Ambassador extraordinary and plenipotentiary of the Donetsk People's Republic to the Russian Federation
- In office 6 May 2022 – 4 October 2022
- President: Denis Pushilin
- Preceded by: new position
- Succeeded by: position cancelled

Vice Chairman of the People's Council of the Donetsk People's Republic
- In office 2 October 2015 – 6 May 2022

Personal details
- Born: 21 November 1974 (age 51) Donetsk, Donetsk Oblast, Ukrainian SSR, USSR
- Party: Donetsk Republic

= Olga Makeeva =

Ukrainian lawyer and separatist

Olga Aleksandrovna Makeeva (Oльга Александровна Макеева; born November 21, 1974) is a statesman and political figure, diplomat. Ambassador extraordinary and plenipotentiary of the Donetsk People's Republic to the Russian Federation from May 6, 2022.

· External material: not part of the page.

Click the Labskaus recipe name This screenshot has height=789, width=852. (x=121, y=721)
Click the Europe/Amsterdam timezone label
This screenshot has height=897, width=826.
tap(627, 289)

Deputy chairman People's Council Donetsk People's Republic (2015—2022).

== Biography ==
Olga Aleksandrovna Makeeva was born on November 21, 1974, at Donetsk.

She is a graduate of Donetsk National University (2002, specialty — jurisprudence).

In 1994-1996 — teacher of music at school.

Until 2014 — head of the legal service in a number of commercial organizations, then — in the state airline "Donbasaero".

In People's Council Donetsk People's Republic held the position of Chairman of the Committee on Constitutional Legislation and State Building.

From October 10, 2015, to May 6, 2022 — Vice-speaker People's Council of the Donetsk People's Republic.

From September 14 to November 19, 2018 — Acting chairman of the People's Council of the Donetsk People's Republic.

In the diplomatic service since 2022.

May 6, 2022 and by decree of the head DNR D.V. Pushilin appointed to the post of Ambassador extraordinary and plenipotentiary of the Donetsk People's Republic to the Russian Federation.